[Opening Data for analysis section]

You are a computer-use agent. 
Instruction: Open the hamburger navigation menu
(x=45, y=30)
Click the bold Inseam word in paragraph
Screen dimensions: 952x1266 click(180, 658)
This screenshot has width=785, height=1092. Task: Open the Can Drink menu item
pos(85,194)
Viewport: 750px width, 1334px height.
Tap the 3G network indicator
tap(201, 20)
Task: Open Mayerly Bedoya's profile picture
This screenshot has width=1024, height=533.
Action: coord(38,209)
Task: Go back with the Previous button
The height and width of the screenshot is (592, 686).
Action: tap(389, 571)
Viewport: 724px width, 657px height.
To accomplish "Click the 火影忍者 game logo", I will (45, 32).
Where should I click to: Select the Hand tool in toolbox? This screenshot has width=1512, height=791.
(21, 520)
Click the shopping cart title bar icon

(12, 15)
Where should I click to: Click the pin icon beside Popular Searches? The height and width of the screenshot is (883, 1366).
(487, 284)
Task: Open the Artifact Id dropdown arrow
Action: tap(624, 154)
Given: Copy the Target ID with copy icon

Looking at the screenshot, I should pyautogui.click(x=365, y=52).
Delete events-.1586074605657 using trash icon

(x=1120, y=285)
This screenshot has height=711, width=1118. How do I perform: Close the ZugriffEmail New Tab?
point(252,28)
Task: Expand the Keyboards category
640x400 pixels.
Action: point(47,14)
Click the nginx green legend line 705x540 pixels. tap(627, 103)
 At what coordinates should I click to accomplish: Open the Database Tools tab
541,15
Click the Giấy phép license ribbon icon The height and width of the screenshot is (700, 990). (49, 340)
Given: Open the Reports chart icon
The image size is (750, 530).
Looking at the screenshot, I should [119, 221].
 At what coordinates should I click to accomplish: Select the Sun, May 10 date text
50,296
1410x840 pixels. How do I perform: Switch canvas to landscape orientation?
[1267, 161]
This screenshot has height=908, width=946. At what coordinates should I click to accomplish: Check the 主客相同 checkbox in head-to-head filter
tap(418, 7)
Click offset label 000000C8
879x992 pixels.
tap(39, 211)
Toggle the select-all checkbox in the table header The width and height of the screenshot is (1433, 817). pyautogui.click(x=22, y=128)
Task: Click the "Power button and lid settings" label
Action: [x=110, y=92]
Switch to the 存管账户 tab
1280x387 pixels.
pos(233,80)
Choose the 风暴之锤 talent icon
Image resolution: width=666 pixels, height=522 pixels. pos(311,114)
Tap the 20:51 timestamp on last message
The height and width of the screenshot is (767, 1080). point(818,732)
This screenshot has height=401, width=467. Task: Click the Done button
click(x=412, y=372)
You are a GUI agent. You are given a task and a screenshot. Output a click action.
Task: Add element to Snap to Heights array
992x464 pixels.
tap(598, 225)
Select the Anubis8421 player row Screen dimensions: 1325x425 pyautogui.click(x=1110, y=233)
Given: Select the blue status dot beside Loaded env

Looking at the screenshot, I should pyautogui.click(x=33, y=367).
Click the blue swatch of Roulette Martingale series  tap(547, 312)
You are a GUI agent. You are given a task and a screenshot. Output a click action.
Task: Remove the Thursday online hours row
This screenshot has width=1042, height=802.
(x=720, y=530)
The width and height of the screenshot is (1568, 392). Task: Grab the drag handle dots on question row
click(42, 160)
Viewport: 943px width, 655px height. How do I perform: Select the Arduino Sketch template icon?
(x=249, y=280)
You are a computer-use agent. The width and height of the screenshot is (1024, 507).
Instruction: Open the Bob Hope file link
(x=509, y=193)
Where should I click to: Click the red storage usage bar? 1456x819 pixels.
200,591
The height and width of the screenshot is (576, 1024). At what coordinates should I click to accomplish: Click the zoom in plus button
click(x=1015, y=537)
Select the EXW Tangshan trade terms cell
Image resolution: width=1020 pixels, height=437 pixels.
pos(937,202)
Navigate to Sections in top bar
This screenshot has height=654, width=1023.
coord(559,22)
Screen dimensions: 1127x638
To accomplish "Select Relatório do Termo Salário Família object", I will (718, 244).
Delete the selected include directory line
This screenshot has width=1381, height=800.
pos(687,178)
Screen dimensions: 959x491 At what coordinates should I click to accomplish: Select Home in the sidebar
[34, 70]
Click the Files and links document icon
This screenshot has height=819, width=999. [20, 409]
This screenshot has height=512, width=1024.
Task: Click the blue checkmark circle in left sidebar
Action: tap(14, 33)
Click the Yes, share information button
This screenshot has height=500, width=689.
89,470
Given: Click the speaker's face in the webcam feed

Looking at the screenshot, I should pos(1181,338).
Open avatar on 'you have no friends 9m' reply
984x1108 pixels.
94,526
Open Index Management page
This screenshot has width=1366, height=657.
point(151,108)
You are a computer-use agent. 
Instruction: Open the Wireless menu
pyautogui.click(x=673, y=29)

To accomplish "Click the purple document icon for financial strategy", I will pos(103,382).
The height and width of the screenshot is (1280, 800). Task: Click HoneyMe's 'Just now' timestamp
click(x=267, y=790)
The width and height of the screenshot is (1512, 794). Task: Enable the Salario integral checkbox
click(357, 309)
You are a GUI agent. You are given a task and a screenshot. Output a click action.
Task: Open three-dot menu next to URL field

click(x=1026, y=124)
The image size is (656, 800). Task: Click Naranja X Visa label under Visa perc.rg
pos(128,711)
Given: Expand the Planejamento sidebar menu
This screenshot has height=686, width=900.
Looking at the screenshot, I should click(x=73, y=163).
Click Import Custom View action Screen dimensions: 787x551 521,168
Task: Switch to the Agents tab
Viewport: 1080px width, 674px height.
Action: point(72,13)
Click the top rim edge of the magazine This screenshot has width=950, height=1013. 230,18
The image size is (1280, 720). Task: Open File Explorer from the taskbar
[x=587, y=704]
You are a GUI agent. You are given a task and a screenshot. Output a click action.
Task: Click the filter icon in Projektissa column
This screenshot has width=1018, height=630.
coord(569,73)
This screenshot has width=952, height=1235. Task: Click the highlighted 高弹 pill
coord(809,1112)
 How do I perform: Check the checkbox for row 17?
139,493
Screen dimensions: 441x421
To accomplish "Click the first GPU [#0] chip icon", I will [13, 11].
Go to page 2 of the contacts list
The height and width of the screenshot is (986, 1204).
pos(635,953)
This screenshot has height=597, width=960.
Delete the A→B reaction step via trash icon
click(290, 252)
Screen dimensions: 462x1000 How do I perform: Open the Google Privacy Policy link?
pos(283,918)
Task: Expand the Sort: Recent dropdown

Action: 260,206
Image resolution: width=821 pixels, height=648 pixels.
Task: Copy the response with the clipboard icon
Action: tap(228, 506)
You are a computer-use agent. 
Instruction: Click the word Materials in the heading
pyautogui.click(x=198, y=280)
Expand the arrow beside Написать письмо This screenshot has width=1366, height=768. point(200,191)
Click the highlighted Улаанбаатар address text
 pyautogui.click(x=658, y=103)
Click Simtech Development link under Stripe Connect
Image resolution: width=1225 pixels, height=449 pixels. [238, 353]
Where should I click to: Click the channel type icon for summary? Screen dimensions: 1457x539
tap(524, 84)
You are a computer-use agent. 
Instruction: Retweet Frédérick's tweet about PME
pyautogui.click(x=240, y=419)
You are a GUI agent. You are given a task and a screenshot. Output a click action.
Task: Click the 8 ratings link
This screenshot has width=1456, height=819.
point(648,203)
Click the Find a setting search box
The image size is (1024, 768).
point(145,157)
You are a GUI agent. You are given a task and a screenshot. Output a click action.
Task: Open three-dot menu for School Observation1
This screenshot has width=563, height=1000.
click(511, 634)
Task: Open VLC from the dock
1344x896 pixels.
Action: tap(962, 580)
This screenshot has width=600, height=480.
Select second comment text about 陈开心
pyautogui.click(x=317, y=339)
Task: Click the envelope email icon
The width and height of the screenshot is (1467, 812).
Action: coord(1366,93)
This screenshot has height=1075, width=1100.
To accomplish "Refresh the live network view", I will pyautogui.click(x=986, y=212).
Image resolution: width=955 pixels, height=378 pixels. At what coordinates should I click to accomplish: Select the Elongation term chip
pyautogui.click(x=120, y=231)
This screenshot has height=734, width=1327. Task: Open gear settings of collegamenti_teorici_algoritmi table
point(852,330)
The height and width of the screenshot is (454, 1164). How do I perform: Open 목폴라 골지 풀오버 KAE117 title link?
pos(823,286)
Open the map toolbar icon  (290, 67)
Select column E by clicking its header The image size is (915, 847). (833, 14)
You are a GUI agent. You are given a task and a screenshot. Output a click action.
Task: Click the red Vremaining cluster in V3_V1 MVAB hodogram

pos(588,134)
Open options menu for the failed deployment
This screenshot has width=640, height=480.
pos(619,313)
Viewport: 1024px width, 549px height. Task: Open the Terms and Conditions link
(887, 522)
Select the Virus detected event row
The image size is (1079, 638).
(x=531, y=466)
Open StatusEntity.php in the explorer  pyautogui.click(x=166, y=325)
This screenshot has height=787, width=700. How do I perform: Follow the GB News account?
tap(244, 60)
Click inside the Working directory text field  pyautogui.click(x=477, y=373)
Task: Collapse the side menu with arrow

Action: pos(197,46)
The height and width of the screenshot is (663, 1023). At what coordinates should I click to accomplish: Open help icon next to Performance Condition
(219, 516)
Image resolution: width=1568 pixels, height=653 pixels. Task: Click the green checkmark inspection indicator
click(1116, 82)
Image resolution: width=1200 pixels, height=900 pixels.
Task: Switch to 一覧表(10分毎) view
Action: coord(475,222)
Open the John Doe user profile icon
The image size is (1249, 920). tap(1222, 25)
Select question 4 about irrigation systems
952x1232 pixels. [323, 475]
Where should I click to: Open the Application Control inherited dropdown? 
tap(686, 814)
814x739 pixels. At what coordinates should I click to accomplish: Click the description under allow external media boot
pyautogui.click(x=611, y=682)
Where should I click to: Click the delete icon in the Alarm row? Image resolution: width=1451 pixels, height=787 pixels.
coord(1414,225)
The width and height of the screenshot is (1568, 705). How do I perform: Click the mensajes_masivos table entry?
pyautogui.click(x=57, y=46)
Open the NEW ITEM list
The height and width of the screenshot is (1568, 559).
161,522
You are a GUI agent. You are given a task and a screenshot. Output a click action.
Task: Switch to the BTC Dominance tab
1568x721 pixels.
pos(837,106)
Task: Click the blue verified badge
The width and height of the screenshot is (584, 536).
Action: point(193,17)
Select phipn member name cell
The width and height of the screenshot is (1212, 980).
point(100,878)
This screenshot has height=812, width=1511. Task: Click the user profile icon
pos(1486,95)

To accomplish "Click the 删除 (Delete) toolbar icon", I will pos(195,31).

[Closing Data for analysis section]

▶ Instructions for the task: Reproduce verbatim only the segment of the listing bounded by the line containing "Task: Click the filter" and the line containing "Expand the arrow", with both boundary lines included.

▶ Solution:
Task: Click the filter icon in Projektissa column
This screenshot has width=1018, height=630.
coord(569,73)
This screenshot has width=952, height=1235. Task: Click the highlighted 高弹 pill
coord(809,1112)
 How do I perform: Check the checkbox for row 17?
139,493
Screen dimensions: 441x421
To accomplish "Click the first GPU [#0] chip icon", I will [13, 11].
Go to page 2 of the contacts list
The height and width of the screenshot is (986, 1204).
pos(635,953)
This screenshot has height=597, width=960.
Delete the A→B reaction step via trash icon
click(290, 252)
Screen dimensions: 462x1000 How do I perform: Open the Google Privacy Policy link?
pos(283,918)
Task: Expand the Sort: Recent dropdown

Action: 260,206
Image resolution: width=821 pixels, height=648 pixels.
Task: Copy the response with the clipboard icon
Action: tap(228, 506)
You are a computer-use agent. 
Instruction: Click the word Materials in the heading
pyautogui.click(x=198, y=280)
Expand the arrow beside Написать письмо This screenshot has width=1366, height=768. point(200,191)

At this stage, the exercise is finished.